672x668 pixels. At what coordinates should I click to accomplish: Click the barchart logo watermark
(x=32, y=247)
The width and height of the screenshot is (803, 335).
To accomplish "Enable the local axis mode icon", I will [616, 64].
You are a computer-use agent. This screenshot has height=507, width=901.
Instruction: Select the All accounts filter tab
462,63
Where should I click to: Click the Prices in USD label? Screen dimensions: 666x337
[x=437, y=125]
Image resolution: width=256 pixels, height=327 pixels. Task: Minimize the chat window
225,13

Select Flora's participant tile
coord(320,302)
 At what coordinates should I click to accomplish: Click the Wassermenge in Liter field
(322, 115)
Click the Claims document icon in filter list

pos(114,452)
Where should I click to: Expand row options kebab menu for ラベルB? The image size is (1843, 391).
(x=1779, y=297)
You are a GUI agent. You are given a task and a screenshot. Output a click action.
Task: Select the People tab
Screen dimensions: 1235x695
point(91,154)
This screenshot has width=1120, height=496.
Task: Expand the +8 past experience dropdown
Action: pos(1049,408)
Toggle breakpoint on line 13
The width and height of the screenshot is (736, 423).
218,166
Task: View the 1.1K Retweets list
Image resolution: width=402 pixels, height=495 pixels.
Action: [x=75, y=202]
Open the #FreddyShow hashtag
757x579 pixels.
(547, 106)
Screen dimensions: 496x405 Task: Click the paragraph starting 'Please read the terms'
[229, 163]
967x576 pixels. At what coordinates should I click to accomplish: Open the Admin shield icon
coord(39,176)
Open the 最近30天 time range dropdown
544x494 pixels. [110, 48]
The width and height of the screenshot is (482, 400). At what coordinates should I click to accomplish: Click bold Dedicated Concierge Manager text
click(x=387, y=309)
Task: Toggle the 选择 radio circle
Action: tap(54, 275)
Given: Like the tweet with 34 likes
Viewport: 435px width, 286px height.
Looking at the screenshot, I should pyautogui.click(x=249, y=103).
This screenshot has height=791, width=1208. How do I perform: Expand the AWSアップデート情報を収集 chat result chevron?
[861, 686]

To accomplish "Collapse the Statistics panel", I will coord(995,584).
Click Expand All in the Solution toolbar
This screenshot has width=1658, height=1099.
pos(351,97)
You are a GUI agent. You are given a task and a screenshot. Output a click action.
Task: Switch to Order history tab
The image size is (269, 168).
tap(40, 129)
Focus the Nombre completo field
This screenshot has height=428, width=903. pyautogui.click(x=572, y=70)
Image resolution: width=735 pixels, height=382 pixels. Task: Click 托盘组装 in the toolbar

**WHAT YOU SHOULD DO**
The answer must be the full listing, returned exactly as given.

**ANSWER BOX**
672x668 pixels. At what coordinates should I click to accomplish: Click the barchart logo watermark
(x=32, y=247)
The width and height of the screenshot is (803, 335).
To accomplish "Enable the local axis mode icon", I will [616, 64].
You are a computer-use agent. This screenshot has height=507, width=901.
Instruction: Select the All accounts filter tab
462,63
Where should I click to: Click the Prices in USD label? Screen dimensions: 666x337
[x=437, y=125]
Image resolution: width=256 pixels, height=327 pixels. Task: Minimize the chat window
225,13

Select Flora's participant tile
coord(320,302)
 At what coordinates should I click to accomplish: Click the Wassermenge in Liter field
(322, 115)
Click the Claims document icon in filter list

pos(114,452)
Where should I click to: Expand row options kebab menu for ラベルB? The image size is (1843, 391).
(x=1779, y=297)
You are a GUI agent. You are given a task and a screenshot. Output a click action.
Task: Select the People tab
Screen dimensions: 1235x695
point(91,154)
This screenshot has width=1120, height=496.
Task: Expand the +8 past experience dropdown
Action: pos(1049,408)
Toggle breakpoint on line 13
The width and height of the screenshot is (736, 423).
218,166
Task: View the 1.1K Retweets list
Image resolution: width=402 pixels, height=495 pixels.
Action: [x=75, y=202]
Open the #FreddyShow hashtag
757x579 pixels.
(547, 106)
Screen dimensions: 496x405 Task: Click the paragraph starting 'Please read the terms'
[229, 163]
967x576 pixels. At what coordinates should I click to accomplish: Open the Admin shield icon
coord(39,176)
Open the 最近30天 time range dropdown
544x494 pixels. [110, 48]
The width and height of the screenshot is (482, 400). At what coordinates should I click to accomplish: Click bold Dedicated Concierge Manager text
click(x=387, y=309)
Task: Toggle the 选择 radio circle
Action: tap(54, 275)
Given: Like the tweet with 34 likes
Viewport: 435px width, 286px height.
Looking at the screenshot, I should pyautogui.click(x=249, y=103).
This screenshot has height=791, width=1208. How do I perform: Expand the AWSアップデート情報を収集 chat result chevron?
[861, 686]

To accomplish "Collapse the Statistics panel", I will coord(995,584).
Click Expand All in the Solution toolbar
This screenshot has width=1658, height=1099.
pos(351,97)
You are a GUI agent. You are given a task and a screenshot. Output a click action.
Task: Switch to Order history tab
The image size is (269, 168).
tap(40, 129)
Focus the Nombre completo field
This screenshot has height=428, width=903. pyautogui.click(x=572, y=70)
Image resolution: width=735 pixels, height=382 pixels. Task: Click 托盘组装 in the toolbar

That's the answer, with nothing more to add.